14 June, 2011

3 minute read time.

The Embassy refused to give me clearance to go back to India for five days - even though it is only ten days until my two month enforced gap between visa's is over.

The hospital called while I was on my way back from Dublin and asked that as I cannot go back, would I please come in for Mastectomy surgery on Wednesday.

I have today only, to call my son, on the blo*dy phone an tell him the truth...on the phone, whilst he is 'alone'. I have no idea now when I will see him again. On Friday he told me how many days/hours it was until my proper return on July 9th early morning, now he will also have no idea - no light at the end of his little (massive to him) tunnel and worrying about his 'mummy'

There's much more I could write about how I'm feeling - but cannot. I am in a very dark place and don't want to see or take calls from anyone, especially as I have to make this call today. I won't be able to answer his many questions or hold him and love him and cry together during the planned few days visit or give him courage and stength to go back to the children's home - Indians do not hug and hold, it is alien to them or that's the way they make one feel. I wont be able to sort out our house - and when the rent runs out, if no one has manages to visit and sort things out, our things will be rummaged through, people will take what they want and the rest will be dummped in the field next door. This is how it works in India, believe me - even for Indians. Our life is in that little house

I go into hospital tomorrow to have the offending breast off on Thursday morning and axilliary nodes removed completely. Right now I don't care a jot, I have no feelings about it, thats one way about how I feel, otherwise not one way or another except that if the entire breast + is cancerous, as they think, I would happily do the surgery myself this morning - perhaps then my feelings would have an outlet - in seeing the pain that my heart is going through. There'll be a PET scan too, so they can see where this invader has spread to. I have no idea when chemo will begin.

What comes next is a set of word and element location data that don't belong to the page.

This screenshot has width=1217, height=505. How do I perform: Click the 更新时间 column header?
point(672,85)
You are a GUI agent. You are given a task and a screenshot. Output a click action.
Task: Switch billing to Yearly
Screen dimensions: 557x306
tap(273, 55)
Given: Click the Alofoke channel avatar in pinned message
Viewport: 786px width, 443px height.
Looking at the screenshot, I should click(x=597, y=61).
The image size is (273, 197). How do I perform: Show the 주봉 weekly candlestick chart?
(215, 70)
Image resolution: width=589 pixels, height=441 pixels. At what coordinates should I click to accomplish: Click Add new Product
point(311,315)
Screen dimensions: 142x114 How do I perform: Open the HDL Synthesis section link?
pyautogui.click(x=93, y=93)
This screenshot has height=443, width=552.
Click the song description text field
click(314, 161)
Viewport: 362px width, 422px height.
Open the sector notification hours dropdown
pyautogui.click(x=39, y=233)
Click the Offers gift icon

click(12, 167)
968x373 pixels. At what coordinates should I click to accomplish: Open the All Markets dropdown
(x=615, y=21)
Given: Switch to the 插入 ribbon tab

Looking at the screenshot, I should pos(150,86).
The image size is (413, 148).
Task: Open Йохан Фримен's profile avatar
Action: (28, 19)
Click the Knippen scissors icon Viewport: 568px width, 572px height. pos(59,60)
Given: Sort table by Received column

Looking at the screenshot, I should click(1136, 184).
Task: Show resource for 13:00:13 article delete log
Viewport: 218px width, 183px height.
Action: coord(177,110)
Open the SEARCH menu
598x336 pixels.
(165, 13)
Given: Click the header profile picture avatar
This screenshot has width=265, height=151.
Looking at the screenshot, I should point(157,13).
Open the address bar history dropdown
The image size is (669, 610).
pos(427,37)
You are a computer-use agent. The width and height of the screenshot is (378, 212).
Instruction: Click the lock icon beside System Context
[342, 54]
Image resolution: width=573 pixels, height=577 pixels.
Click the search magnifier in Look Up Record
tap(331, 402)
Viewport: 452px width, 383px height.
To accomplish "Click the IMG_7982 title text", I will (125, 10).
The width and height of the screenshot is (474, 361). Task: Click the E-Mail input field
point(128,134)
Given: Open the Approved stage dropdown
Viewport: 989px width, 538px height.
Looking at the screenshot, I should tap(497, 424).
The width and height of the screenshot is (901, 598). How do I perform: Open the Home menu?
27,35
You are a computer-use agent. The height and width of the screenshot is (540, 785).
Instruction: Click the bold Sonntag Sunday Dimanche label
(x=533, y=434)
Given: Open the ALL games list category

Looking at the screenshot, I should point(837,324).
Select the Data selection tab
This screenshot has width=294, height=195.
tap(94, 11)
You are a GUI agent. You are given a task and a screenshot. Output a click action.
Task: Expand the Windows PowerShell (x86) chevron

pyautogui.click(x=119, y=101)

I had wanted my son to see me looking relatively well and still with hair before all this began. Not to be. To say I am angry, very upset and deeply depressed would be an understatement.

For ten years we have prayed, for ten years our world has fallen apart bit by bit, prayer is no longer for me and God, whoever he is, long ago abandoned us. I will do as many others in this world and go my own damn way, they have happy lives and I can't remember the last time we were happy for more than five minutes before someone or something put the kybosh on it, for many many years.

Again, yesterday, I had SO many people telling me what to do, even down to half making arrangements for MY son with no consultation from me whatsoever. The day, as you can guess, ended very badly, with me screaming at them to stop it stop it stop it.

I need much heart and positivity to make this call to my son today and not sure if I can pull it off.